Coronavirus Strips Paris of Tourists, Revealing Its Old Heart

Adam Nossiter, The Times’s Paris bureau chief, first moved to the city at the age of 3 when his father, Bernard Nossiter, was assigned to cover the European economy for The Washington Post. He moved back in 1983, in 1999, and then in 2015, when The Times posted him there. We asked him to share his thoughts on a Paris transformed by the pandemic.

PARIS — Before Paris became a theme park for the global affluent, there was an older Paris I knew as a child, where sculpted horse heads announced butcher shops and you were likelier to find céleri rémoulade at the corner than $30,000 handbags aimed at tourists.

Echoes of that Paris have come back to me over the last month as the coronavirus stalked the city. It’s a paradox that the empty streets have made it easier to imagine Paris as a place where people actually live, and not just a polyglot destination for shopping and playing.

Thousands of affluent Parisians have left the city. Up to a quarter of the people who were in the city at the time of confinement have left, according to some estimates. The Paris of the 1960s, far more economically diverse, seems to be back. Around Montmartre, where working people still live, Parisians perch at their windows, greeting each other and just looking out; my neighborhood around Madeleine, on the other hand, given over to luxury shops, is dead.

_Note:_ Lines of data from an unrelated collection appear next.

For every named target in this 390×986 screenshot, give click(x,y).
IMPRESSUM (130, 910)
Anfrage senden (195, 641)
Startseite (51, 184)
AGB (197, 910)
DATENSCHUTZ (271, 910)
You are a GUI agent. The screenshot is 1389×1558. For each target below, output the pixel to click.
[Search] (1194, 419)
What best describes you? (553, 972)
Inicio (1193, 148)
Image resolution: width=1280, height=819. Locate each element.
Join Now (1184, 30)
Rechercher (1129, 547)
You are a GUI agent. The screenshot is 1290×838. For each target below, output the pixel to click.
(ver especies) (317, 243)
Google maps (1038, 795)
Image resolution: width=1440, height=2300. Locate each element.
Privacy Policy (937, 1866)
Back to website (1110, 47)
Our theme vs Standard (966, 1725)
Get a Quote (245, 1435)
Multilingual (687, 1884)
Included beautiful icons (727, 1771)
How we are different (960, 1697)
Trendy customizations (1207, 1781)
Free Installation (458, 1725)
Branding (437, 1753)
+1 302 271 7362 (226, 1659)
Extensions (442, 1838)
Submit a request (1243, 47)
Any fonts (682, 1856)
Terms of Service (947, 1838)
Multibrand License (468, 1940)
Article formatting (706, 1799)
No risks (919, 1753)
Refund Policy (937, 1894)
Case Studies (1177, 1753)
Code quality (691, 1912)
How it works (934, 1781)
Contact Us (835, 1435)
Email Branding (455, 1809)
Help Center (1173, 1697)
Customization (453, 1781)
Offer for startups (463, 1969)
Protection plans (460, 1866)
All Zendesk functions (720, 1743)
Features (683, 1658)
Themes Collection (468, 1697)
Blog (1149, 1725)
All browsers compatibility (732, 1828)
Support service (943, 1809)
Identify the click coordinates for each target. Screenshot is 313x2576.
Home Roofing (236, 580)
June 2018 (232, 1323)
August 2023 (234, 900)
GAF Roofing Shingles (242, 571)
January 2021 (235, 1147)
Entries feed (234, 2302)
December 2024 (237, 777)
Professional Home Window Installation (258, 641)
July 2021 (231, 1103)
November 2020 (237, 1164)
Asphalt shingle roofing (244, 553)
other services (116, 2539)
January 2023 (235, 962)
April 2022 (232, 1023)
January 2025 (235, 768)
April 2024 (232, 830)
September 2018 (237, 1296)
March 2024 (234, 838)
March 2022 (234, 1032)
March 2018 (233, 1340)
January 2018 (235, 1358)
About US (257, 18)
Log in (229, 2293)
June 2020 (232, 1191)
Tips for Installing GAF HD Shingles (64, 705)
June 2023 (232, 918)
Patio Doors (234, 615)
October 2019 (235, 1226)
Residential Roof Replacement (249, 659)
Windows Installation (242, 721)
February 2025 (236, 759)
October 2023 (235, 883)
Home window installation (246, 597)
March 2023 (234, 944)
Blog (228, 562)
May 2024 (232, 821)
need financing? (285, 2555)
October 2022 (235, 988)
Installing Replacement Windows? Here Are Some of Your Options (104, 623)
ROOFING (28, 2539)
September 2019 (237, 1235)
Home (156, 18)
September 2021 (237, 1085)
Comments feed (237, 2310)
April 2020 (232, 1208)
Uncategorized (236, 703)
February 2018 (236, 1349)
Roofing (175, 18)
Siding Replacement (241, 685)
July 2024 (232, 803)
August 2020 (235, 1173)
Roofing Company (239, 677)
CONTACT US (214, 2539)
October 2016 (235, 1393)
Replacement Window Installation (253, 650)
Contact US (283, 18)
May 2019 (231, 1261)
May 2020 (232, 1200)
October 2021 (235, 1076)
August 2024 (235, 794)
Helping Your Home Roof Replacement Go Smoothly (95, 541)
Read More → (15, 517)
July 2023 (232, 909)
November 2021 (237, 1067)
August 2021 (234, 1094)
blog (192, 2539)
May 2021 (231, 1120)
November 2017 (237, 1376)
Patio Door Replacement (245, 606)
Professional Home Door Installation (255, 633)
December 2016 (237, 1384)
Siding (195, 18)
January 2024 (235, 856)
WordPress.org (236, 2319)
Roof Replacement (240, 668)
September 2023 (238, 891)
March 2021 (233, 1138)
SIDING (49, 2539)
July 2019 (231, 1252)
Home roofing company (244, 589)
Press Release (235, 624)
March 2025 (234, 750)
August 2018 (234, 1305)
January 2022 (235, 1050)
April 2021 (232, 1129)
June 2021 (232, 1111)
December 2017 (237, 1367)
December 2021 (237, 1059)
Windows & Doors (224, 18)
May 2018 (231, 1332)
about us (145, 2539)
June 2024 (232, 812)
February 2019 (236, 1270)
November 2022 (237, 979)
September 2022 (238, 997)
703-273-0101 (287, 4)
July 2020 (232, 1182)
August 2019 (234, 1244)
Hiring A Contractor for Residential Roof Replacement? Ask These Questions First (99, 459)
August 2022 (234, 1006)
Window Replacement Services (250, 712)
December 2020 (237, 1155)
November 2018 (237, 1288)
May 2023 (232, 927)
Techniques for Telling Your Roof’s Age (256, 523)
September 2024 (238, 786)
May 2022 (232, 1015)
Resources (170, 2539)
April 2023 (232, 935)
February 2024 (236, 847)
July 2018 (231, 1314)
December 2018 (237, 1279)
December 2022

France has recorded nearly 22,000 virus deaths, far more than Germany, but fewer than Italy or Spain; French officials intervened earlier than the Italians but had far fewer emergency beds and tests ready than the Germans. The good news, at least for now, is that the number of patients in French hospitals has been slowly dropping.

For those willing to brave police checks, this is a remarkable chance to rediscover Paris. In recent days, I saw for the first time — in a relationship with France that is nearly 60 years old — an epicenter of mass tourism, the beguiling Place du Tertre at the top of Montmartre. The little village square was nearly empty, and a worried Parisian stopped to ask if I wasn’t taking a chance by being out on my bike.

But it is all an illusion. Paris is no more Paris without its smart young people chattering outside at now closed cafes than New York is New York without skyscrapers. Paris reduced to its architectural essence is grandiose but cold, an unreal postcard.

Yet it is also a fertile theater for the imagination.

At night, running along the quais, my few companions are the newly emboldened rats, a handful of muttering homeless people and the police, prowling for those without the obligatory Interior Ministry “excuse forms.” They list seven preapproved reasons for being outside: including shopping for essential provisions, a doctor’s visit, work when telecommuting is not possible, and an hour’s exercise within a one kilometer radius of one’s home.

The forms are testimonials to the French adoration of paperwork, and the essential literary legacy, so far, of this strange time.

The police have checked more than 13.5 million people, and handed out hundreds of thousands of fines, or perhaps worse — there have been claims of beatings in the immigrant suburbs — for those caught without the paperwork.

Faced with that threat, the French are (mostly) staying indoors. My building’s bustling caretaker occupies herself with a ceaseless battle against what she calls “les microbes” — “the germs” — swiping everything in sight. My bet is on her.

On my nocturnal forays, cars are rare. The silence is broken only by the occasional ambulance. It is so quiet you can hear the ducks quacking on the Seine, as silent as any remote country town on a Sunday night. Without a single tourist boat, the river is still as a lake.

In this stage-set Paris, the monuments still brilliantly illuminated, it is easy to imagine an earlier time when the city streets were quiet: the German occupation. Photographs from that period show empty streets, solitary pedestrians, and grand monuments jarringly out of sync with the humiliated city. Like now, lines of grim-faced customers stretch from the few open stores.

The oldest French are haunted by these echoes. I called the writer Philippe Labro, who made the same comparison the other week in the Journal du Dimanche and who lived through the occupation as a child. “We lived permanently with the imminence of danger,” Mr. Labro told me. “There was an atmosphere of fear. And then, the streets were empty. Paris, it’s the occupation, without the Boches!” he said, laughing, using a French pejorative for Germans.

“Maybe people now are rediscovering how precarious existence is,” said Mr. Labro, whose parents hid Jews during the war.

Paris lives intimately with its memories of the occupation; only in recent days have I noticed a plaque to an obscure resistance hero of 1942 not far from where I live. The bustle of the sidewalk during normal times doesn’t usually allow for this kind of street-level contemplation.

“Never were we so free as during the German occupation,” Jean-Paul Sartre famously wrote after the war. He meant, roughly: Never were Parisians, French women and men, forced so brutally to confront, every day, the fundamental question of survival.